Tujuan terapi asma untuk wanita hamil adalah :
1) Melahirkan bayi sehat
2) Fungsi pernafasan normal atau mendekati normal
3) Meniadakan efeksamping dari pengobatan
4) Mengkontrol gejala-gejala tanpa mengganggu tidur malam
5) Mampu melanjutkan kativitas-aktivitas normal
6) Mampu berolahraga ringan
7) Menghindari terjadinya eksaserbasi akut, Yang sangat diperhatikan adalah menghindari terjadinya eksaserbasi asma. Menurunkan terkena paparan alergen dan iritasi , seperti menghindari asap rokok, yang terpenting adalah terapi farmakologik.
Penatalaksanaan pencegahan asma pada kehamilan mirip dengan penatalaksanaan pada wanita yang tidak hamil. Salah satu obat yang cukup aman untuk kehamilan adalah inhalasi beklomethason dipropionat karena efek sampingnya relatif kecil jika dibandingkan dengan penggunaan kortikosteroid oral. Inhalasi sodium kromoglikat atau nedokromil juga cukup aman untuk kehamilan.
The American College of Allergy, Asthma, and Immunology and the American College of Obstetrics and Gynecology published guidelines for the medical management of asthma during pregnancyin 2000. Terapi Anti-inflammatory untuk wanita hamil dibutuhkan tambahan penggunaan terapi anti-inflammatory yang menjadi regimen, inhalasi cromolyn direkomendasikan karena toksisitasnya rendah dan extensive clinical experience. Untuk asthma tidak responsive dengan cromolyn, inhalasi budesonide or beclomethasone direkomendasikan untuk terapinya karena sudah dilakukan penelitian klinis pada obat-obat ini. Untuk wanita yang menggunkan inhalasi corticosteroids yang sudah efektif dan sudah digunakan sebelum hamil, terapi utamanya dilanjutkan dengan terapi yang tepat. Obat pilihannya adalah inhalasi β-agonists (seperti terbutaline, metaproterenol, dan albuterol), yang terbukti aman untuk wanita hamil. Theophylline oral yang telah digunakan sejak lama dan dapat dipertimbangkan dengan memberikan terapi tambahan corticosteroids untuk asma moderate atau severe persistent asthma, atau terapi alternatif yang lain seperti inhalasi long-acting β-agonist salmeterol dapat menjadi pilihan. Antagonis Leukotriene dilanjutkan penggunaannya pada wanita hamil jika keadaan memaksa sebagai terapi utama untuk mengontrol asmanya, tetapi terapi ini tidak dipertimbangkan sebagai pilihan untuk pasien yang tidak menggunakan obat ini sebagai pilihan utama sebelum kehamilan . corticosteroids oral sebagai terapi esensial untuk mengobati asma severe, akut dan mempertimbangkan keamanan
Pada serangan asma, the sociaty of hospital pharmacist of australia (SHPA) merekomendasikan penggunaan salbutamol, terbutalin, isoprenalin, adrenalin, efedrine, atau orciprenalin yang masuk dalam kategori A pada “Australian Medicines In Pregnancy”, yang berarti dinyatakan cukup aman untuk wanita hamil. Walaupun beberapa obat simpatomimetik seperti diatas juga dapat digunakan untuk menginduksi kelahiran, tapi tidak berefek jika diberikan dalam bentuk inhalasi.

* * * * *

_TUGAS DIKERJAKAN:_
Apakah setiap pernyataan berikut sesuai dengan teks tentang terapi asma pada kehamilan di atas? Jawab ya atau tidak, lalu kutip kata-kata teks yang menentukannya.
(a) Inhalasi cromolyn direkomendasikan karena toksisitasnya rendah.
(b) Penatalaksanaan pencegahan asma pada kehamilan sangat berbeda dengan penatalaksanaan pada wanita yang tidak hamil.
(c) Obat simpatomimetik berefek menginduksi kelahiran jika diberikan dalam bentuk inhalasi.

* * * * *

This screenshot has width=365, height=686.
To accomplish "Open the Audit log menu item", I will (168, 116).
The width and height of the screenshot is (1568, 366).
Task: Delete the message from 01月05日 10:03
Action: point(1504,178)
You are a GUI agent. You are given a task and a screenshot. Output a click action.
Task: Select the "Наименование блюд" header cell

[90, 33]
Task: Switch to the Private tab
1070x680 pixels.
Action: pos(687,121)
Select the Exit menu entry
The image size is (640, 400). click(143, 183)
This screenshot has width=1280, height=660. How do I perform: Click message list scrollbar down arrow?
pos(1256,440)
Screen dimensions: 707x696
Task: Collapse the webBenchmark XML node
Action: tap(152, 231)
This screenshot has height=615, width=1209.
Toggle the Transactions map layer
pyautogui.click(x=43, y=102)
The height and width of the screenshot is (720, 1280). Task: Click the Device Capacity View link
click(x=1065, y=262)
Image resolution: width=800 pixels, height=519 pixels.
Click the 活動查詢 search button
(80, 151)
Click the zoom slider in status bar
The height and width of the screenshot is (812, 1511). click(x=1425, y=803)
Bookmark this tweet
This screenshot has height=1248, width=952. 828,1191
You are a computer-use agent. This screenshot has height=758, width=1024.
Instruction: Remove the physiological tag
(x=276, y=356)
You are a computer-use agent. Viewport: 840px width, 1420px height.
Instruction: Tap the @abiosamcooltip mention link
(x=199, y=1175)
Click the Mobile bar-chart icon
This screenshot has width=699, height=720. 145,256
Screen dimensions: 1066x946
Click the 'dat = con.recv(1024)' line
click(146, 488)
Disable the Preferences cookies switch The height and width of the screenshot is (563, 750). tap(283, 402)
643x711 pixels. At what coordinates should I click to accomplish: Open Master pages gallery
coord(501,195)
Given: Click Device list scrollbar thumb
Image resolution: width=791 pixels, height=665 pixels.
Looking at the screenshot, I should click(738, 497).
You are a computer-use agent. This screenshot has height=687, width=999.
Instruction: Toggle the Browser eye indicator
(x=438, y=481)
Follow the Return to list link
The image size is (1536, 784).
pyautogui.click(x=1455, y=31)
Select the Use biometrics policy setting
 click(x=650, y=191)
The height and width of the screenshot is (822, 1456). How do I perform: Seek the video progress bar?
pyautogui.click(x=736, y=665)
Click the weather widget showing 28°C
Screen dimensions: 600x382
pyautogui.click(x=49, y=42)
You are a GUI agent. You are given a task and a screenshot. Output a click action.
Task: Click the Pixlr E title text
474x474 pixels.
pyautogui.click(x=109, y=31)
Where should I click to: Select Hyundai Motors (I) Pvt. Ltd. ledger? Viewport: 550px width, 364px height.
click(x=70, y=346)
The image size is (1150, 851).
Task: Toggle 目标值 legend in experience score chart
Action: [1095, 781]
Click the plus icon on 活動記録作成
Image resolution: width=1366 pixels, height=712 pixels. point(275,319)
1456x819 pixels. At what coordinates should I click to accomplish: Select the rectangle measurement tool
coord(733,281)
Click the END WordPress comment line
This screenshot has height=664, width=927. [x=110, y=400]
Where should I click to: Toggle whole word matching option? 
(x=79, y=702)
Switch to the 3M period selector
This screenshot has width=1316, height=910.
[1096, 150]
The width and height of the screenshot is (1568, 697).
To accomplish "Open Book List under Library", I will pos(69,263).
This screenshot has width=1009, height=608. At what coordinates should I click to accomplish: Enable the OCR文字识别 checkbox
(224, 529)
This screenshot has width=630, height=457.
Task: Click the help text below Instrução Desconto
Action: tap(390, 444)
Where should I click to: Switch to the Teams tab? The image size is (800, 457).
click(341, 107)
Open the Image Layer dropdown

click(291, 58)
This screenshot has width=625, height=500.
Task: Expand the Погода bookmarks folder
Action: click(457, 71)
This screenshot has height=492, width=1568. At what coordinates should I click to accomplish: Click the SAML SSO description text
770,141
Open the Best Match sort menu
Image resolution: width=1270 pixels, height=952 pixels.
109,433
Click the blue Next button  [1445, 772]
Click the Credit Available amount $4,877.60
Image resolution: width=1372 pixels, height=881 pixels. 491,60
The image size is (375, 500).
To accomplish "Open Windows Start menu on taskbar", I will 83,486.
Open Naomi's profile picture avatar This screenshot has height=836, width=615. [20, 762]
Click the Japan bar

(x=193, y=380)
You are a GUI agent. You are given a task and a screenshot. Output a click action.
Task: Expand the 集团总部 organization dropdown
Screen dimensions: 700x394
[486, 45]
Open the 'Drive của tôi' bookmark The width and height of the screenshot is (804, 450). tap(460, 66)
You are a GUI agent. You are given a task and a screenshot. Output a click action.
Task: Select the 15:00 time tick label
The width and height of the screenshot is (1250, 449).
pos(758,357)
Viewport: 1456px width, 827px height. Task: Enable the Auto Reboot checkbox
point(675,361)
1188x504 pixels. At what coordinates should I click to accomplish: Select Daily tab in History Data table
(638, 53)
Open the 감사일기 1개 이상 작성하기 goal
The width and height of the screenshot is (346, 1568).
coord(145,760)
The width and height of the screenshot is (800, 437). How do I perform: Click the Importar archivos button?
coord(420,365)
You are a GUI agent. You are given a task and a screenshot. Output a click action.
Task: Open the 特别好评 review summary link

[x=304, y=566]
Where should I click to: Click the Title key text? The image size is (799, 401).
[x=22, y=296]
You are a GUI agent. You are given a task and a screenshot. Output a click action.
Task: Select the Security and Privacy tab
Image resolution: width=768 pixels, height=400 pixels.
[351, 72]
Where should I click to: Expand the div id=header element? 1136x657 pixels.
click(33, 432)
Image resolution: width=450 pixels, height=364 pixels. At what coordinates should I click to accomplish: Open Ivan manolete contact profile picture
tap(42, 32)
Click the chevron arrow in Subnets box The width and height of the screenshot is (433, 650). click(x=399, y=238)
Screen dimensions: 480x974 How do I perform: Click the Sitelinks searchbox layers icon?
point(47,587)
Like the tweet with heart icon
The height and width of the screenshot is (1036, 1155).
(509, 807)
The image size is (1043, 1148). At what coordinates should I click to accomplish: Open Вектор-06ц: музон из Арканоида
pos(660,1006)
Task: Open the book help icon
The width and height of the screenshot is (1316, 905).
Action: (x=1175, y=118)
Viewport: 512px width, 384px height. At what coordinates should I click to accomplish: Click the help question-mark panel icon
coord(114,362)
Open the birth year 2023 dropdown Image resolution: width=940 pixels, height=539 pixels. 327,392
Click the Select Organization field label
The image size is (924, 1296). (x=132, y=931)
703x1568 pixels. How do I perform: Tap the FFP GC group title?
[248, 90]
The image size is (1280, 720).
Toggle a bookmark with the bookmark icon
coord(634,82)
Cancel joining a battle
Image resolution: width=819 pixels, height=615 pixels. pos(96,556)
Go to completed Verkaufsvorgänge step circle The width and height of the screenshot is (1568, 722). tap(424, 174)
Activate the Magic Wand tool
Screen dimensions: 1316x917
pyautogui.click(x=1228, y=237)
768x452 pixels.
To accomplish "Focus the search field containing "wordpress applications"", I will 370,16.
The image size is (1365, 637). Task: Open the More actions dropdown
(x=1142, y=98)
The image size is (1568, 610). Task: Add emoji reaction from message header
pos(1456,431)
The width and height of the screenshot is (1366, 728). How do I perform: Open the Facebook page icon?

* * * * *

_JAWABAN TERTULIS:_
(a) Ya: "inhalasi cromolyn direkomendasikan karena toksisitasnya rendah dan extensive clinical experience"
(b) Tidak: "Penatalaksanaan pencegahan asma pada kehamilan mirip dengan penatalaksanaan pada wanita yang tidak hamil."
(c) Tidak: "tapi tidak berefek jika diberikan dalam bentuk inhalasi"